• [Problem details]: What is needed is an exact reproduction of the lines from the one that contains "Given: Toggle the Ignore Blank checkbox" through the end of the data, both included and nothing else, with pictures omitted.

• [Data for analysis]:
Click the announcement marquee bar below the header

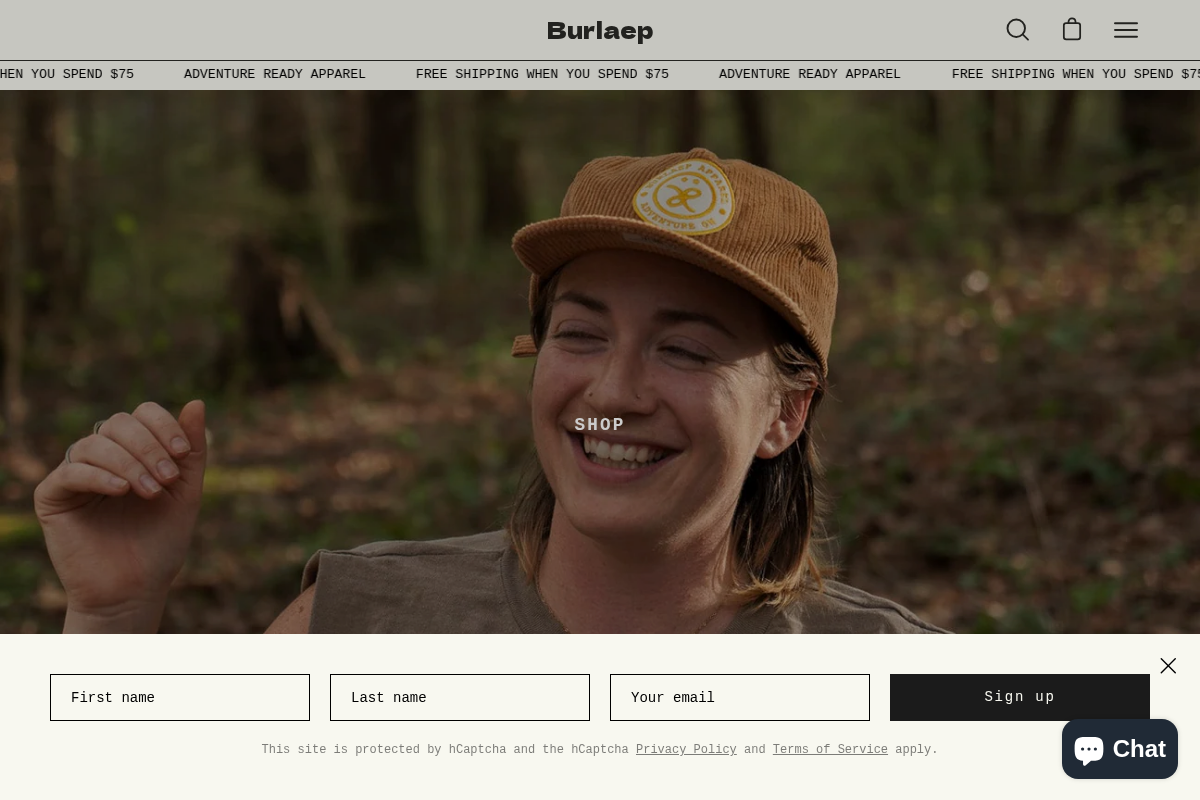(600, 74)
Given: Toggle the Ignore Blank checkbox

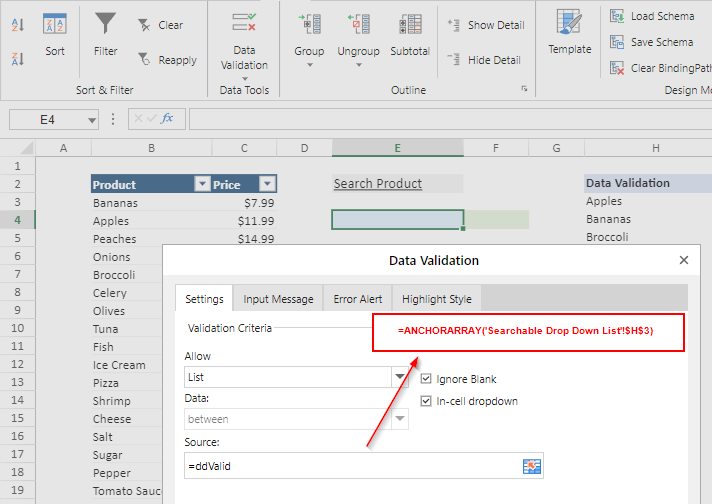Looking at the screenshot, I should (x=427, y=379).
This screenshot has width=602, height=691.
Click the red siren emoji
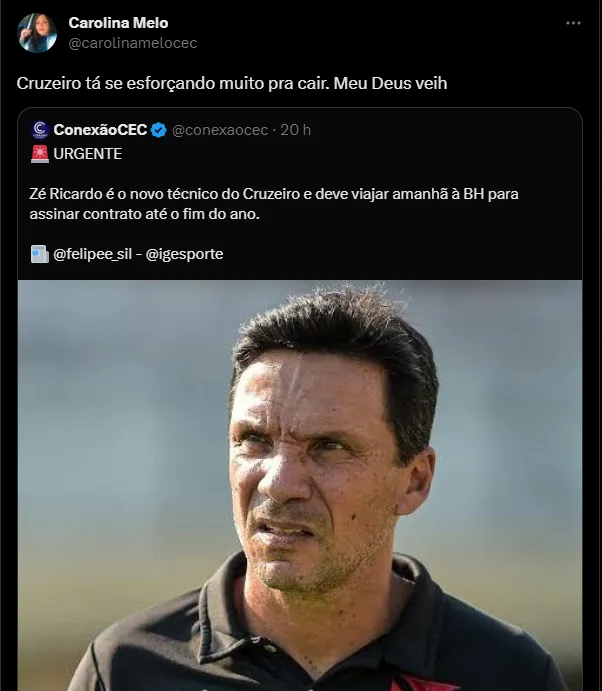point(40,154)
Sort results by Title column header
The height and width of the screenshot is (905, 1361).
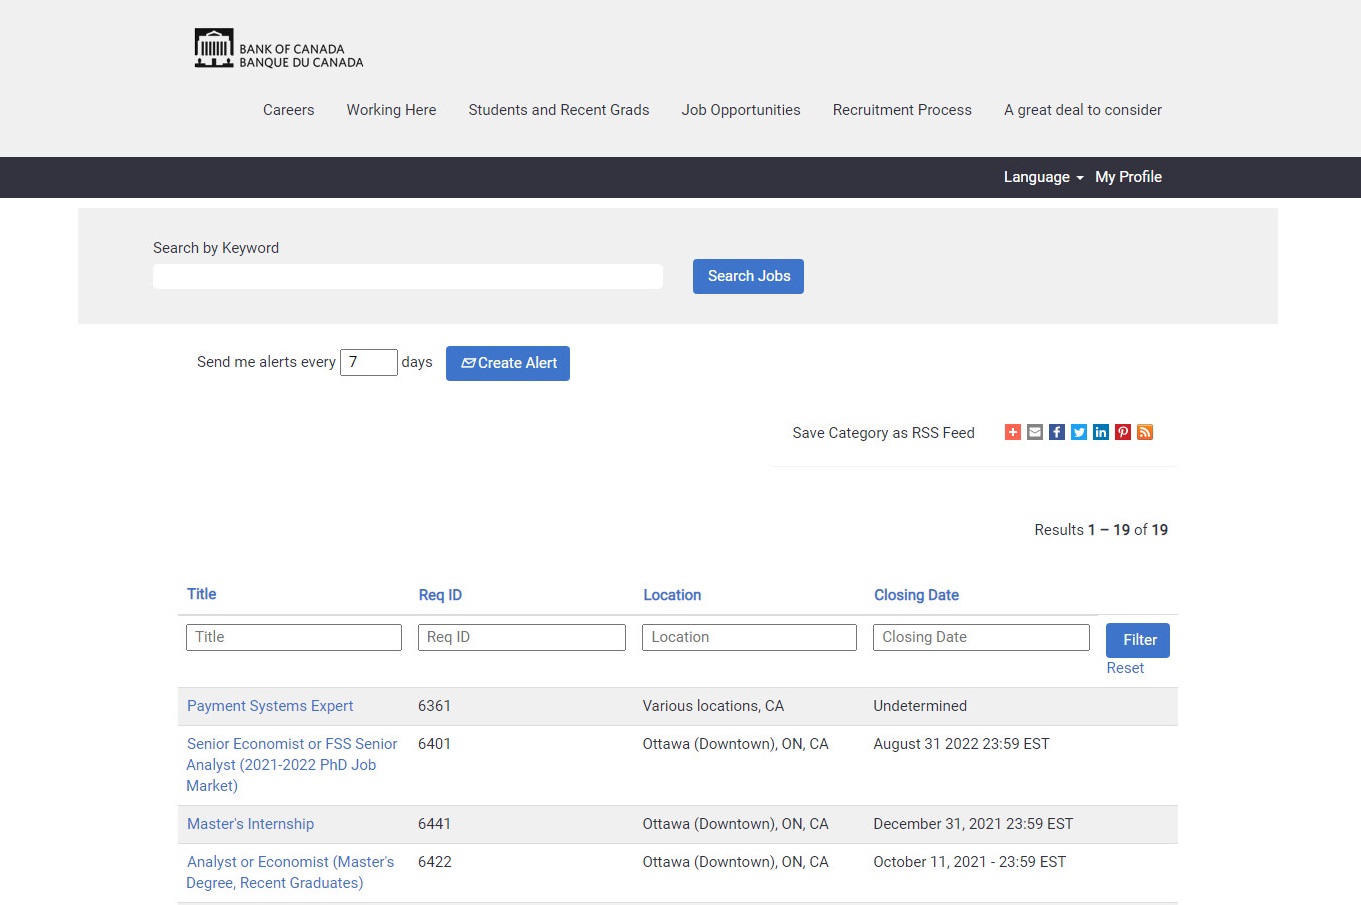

• [Exercise solution]:
Given: Toggle the Ignore Blank checkbox

Looking at the screenshot, I should (x=427, y=379).
This screenshot has width=602, height=691.
Click the red siren emoji
point(40,154)
Sort results by Title column header
The height and width of the screenshot is (905, 1361).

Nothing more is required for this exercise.